> **Directions**
Please translate this sentence from the research summary below on the Mediterranean diet and diabetes into Spanish: "Olive oil, especially extra virgin olive oil is rich in mono-unsaturated fatty acids."

Brief of the Methodology Used
Rossi et al. (2013) conducted a cohort study in 23 research centers that are situated in 10 different countries in Europe in accordance to the Helsinki Declaration. The study used a semi-quantitative questionnaire followed by statistical analysis in order to access the frequency of consumption and portion size of the food and beverage intake among the focus group. The nutrient and calorie intake was then subsequently calculated using a specific food composition database that has been designed in accordance to the particularities if the Greek diet.
A score (MDS) is given in order to access the conformity of the Mediterranean diet. 0 is assigned to minimal adherence of the diet while 9 is given for the maximum adherence. The GL is calculated via estimating the carbohydrate content of the servings multiplied by the average number of servings of that particular per day. This product is again multiplied with the foods glycaemic index (GI) (derived from the Foster Powell Table). Furthermore, the mode of cooking, food preservation are also taken into consideration to ascertain the GI.
Brief of the Findings
From the statistical analysis it showed that the Mediterranean diet lowers the diabetic risk and the GL/GI diet is associated with high diabetes risk.
Conclusion of the Research
The study showed that the affect of Mediterranean diet on diabetes control is not directly related with the weight control as in most of the Mediterranean people who follow the Mediterranean diet are not freed from obesity. The affect of Mediterranean diet on diabetes control is solely dependent on the dietary characteristics of the components included in the Mediterranean diet such as olive oil and vegetables.
Strength of the Research Paper
The study showed that the use of the olive oil is beneficial of the health as it generates the low risk of the Type Diabetes Mellitus. Olive oil, especially extra virgin olive oil is rich in mono-unsaturated fatty acids. The replacing trans and mono or poly saturated fatty acids with mono-unsaturated fatty acids has beneficial effect on the insulin sensitivity and hence will possibly reduce the susceptibility towards the development of the Type 2 Diabetes Mellitus (De Souza et al., 2015).
Another important strength of the study was, it was based on the general population.
Limitations of the Research Paper
This limitation of the research paper is, it did not include the diabetic people in the survey and hence this particular research failed to elucidate the affect of the Mediterranean diet on the people who are already suffering from the disease. Such that it did not throw light on how the diet is decreasing the severity of the disease.

> **Provided data**
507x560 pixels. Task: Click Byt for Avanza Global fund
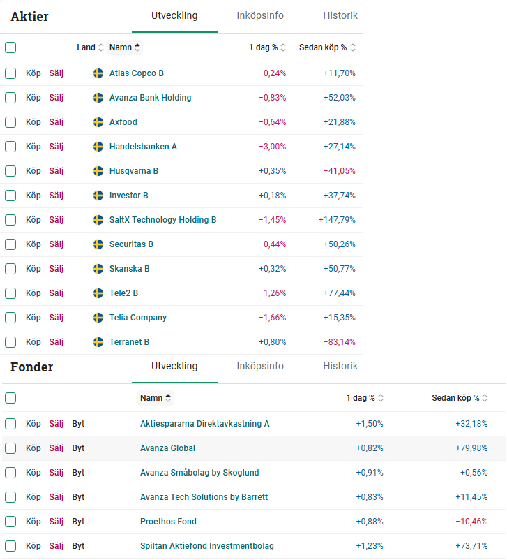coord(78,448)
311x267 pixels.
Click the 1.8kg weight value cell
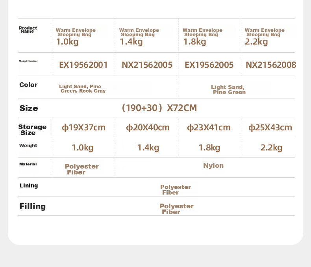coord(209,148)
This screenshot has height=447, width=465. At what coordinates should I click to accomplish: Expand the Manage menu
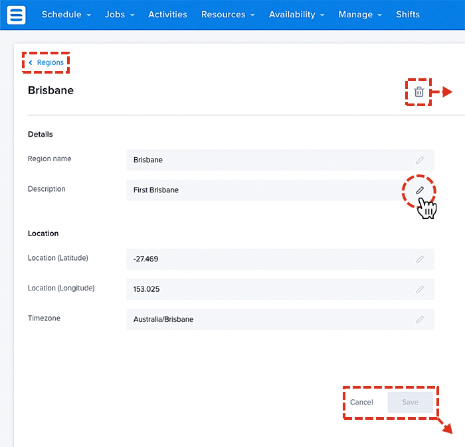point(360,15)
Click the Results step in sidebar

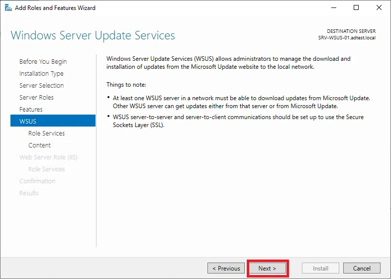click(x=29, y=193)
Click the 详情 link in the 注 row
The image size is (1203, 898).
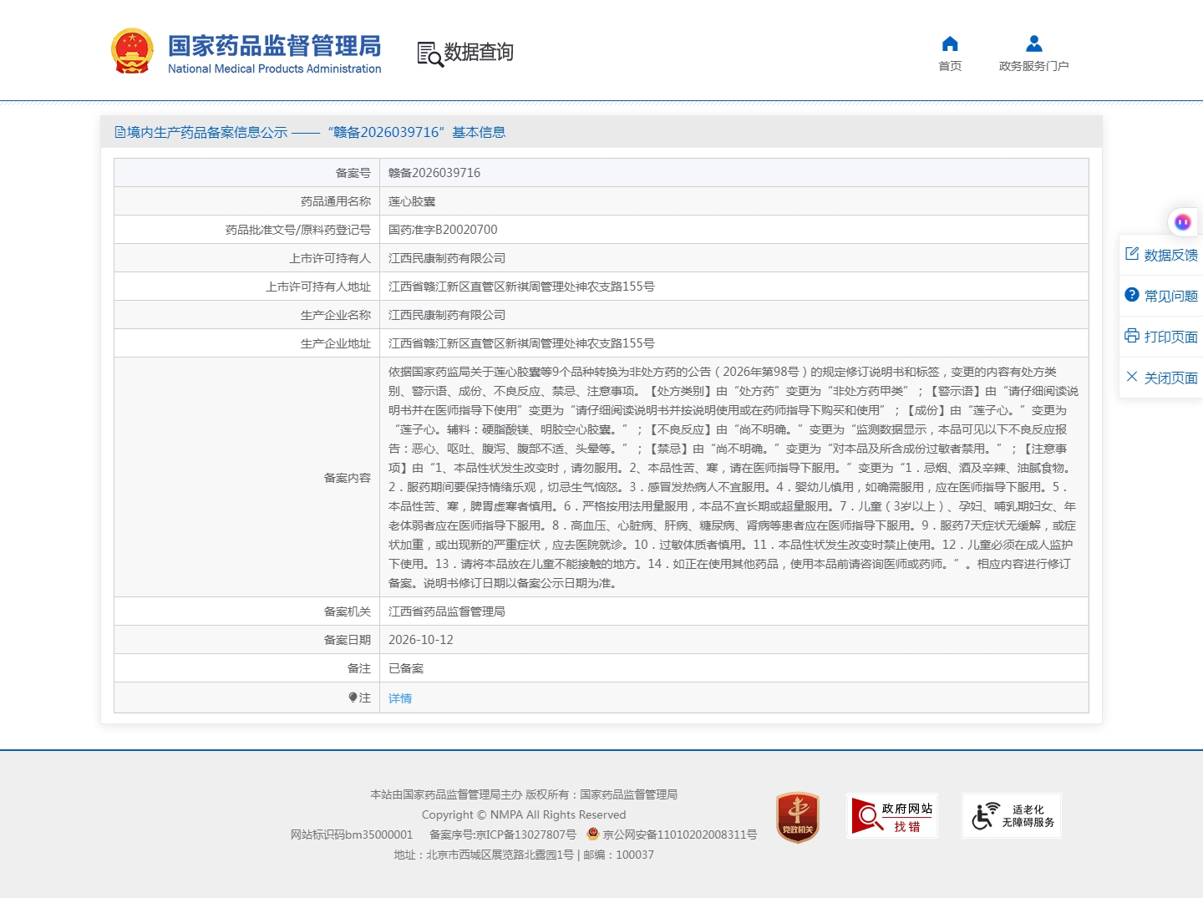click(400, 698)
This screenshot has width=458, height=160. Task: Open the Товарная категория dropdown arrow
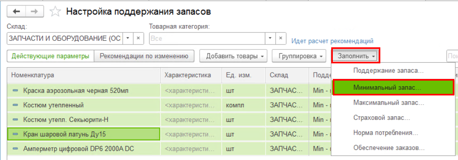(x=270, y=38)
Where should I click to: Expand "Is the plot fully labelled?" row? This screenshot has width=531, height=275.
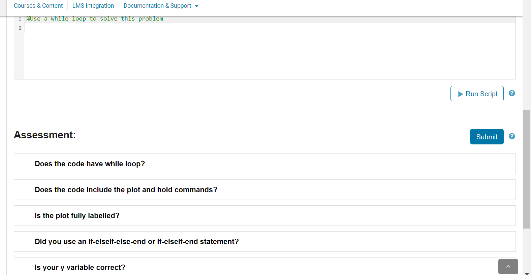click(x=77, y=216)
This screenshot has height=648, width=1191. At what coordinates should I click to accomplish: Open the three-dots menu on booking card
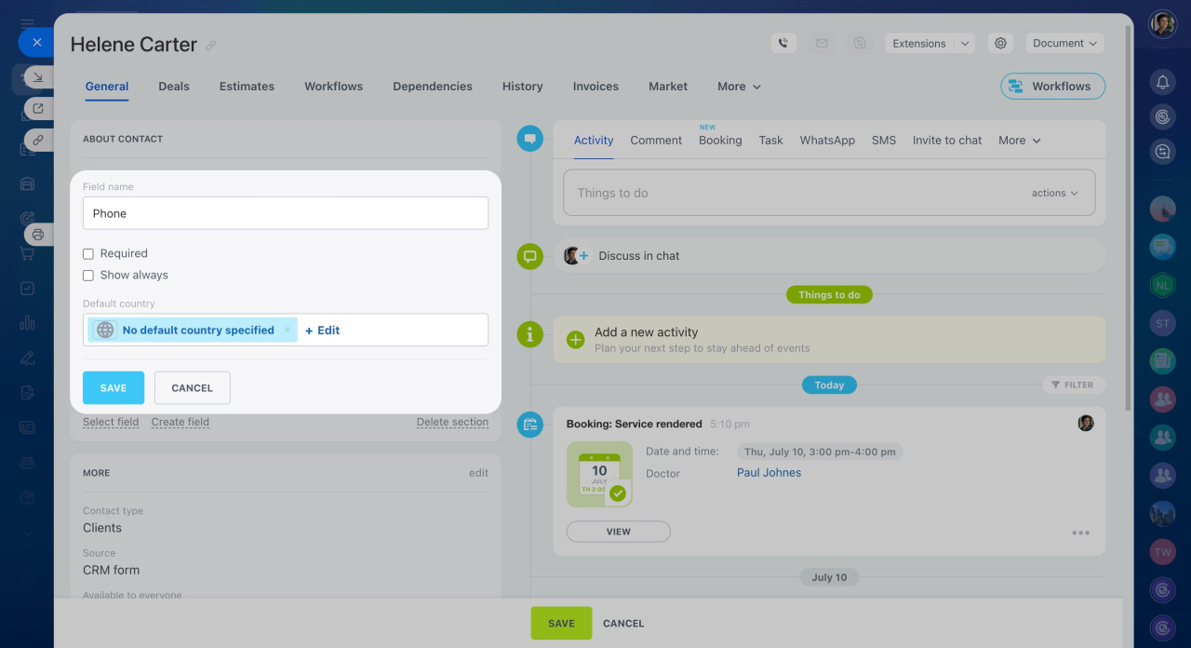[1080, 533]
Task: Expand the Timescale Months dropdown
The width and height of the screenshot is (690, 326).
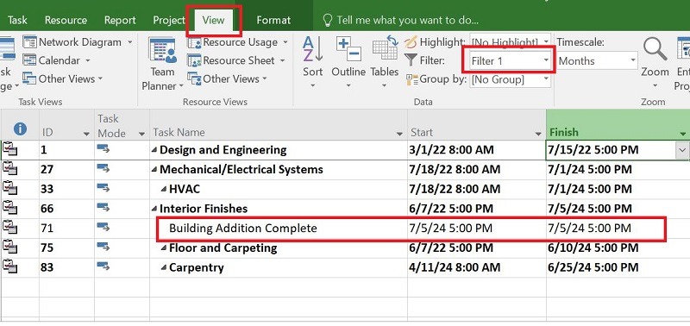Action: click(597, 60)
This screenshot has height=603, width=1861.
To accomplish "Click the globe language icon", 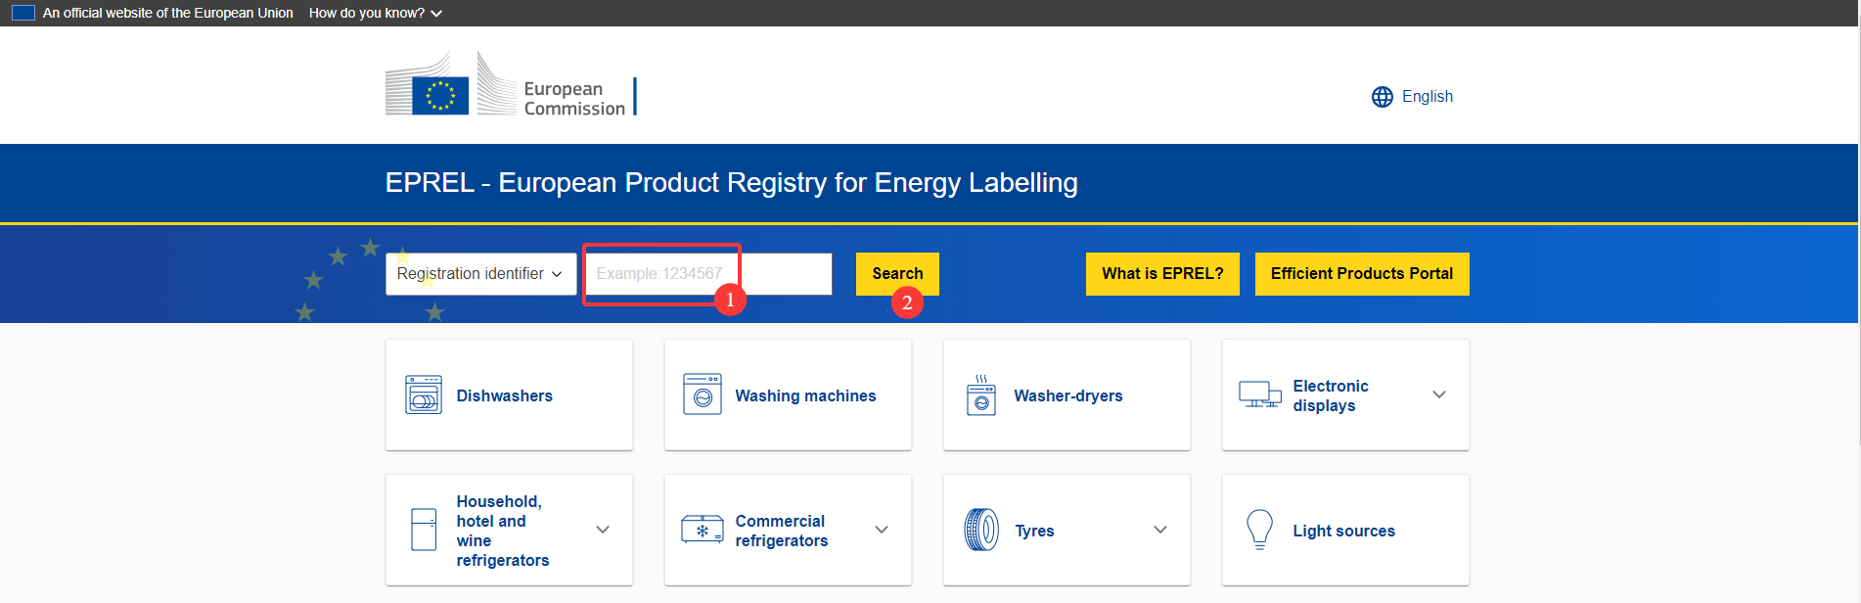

...

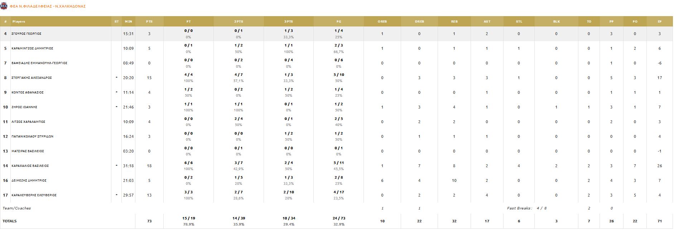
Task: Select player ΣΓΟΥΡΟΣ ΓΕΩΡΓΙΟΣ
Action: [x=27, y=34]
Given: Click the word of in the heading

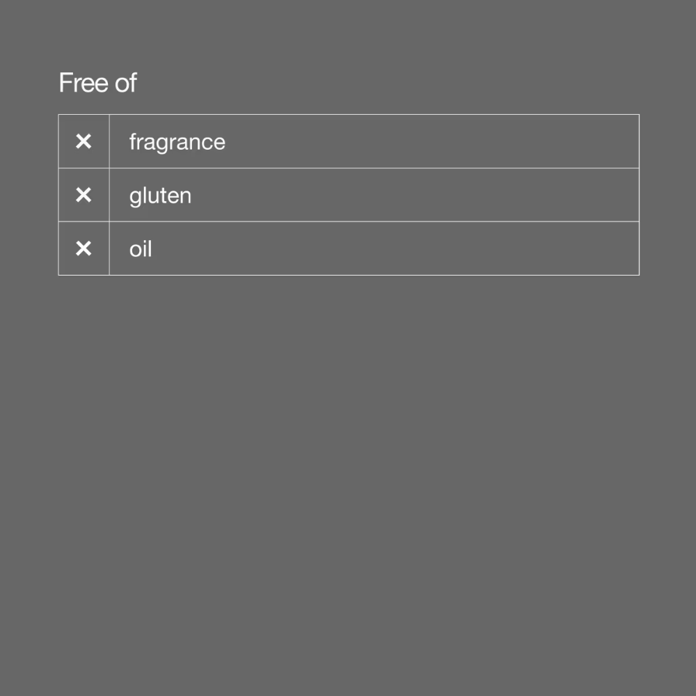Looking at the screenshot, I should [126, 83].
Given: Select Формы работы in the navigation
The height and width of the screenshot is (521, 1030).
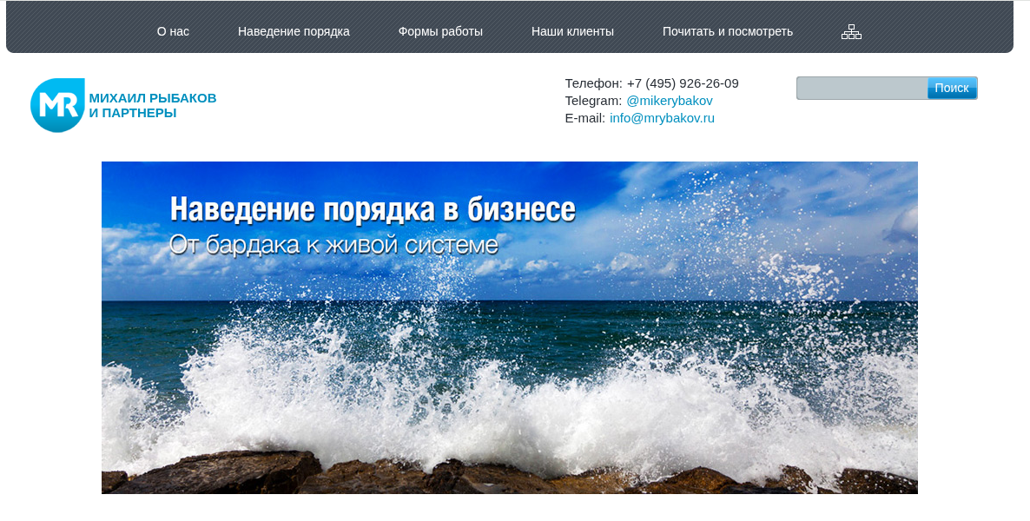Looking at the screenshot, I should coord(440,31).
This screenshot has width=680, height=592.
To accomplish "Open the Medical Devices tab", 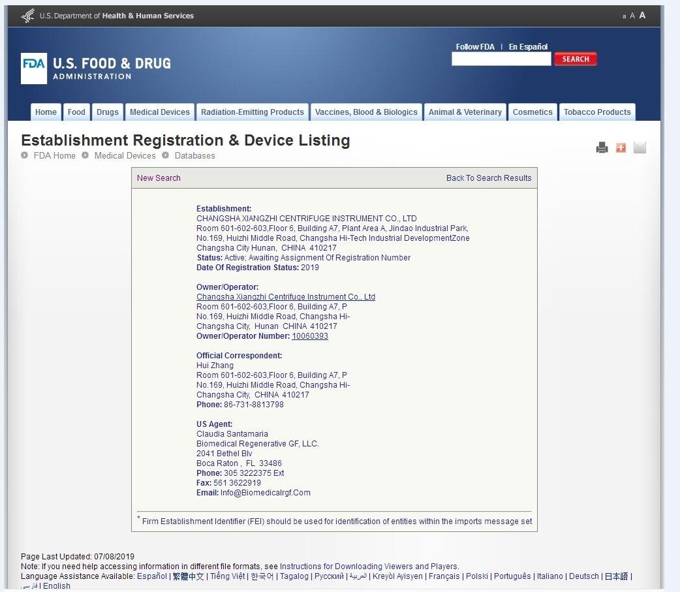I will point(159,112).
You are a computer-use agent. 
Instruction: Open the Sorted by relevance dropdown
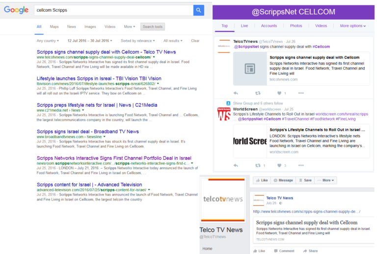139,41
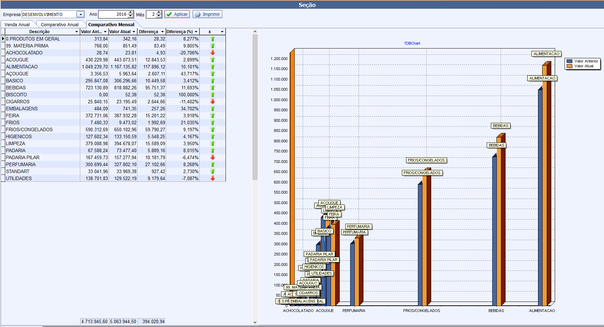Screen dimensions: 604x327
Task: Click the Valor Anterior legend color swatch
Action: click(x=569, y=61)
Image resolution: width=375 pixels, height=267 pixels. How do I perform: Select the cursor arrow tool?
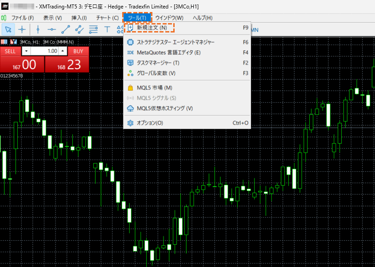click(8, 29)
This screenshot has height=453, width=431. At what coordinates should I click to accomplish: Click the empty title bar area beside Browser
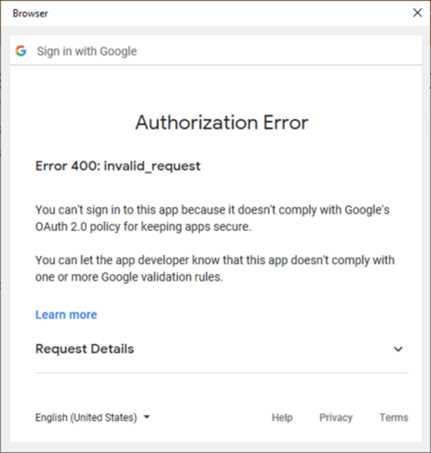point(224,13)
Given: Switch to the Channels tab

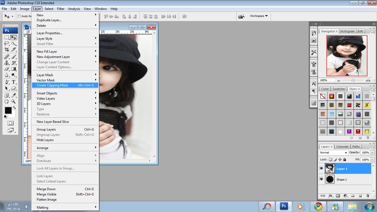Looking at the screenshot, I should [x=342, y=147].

> **Exercise result**
El aceite de oliva, especialmente el aceite de oliva virgen extra, es rico en ácidos grasos monoinsaturados.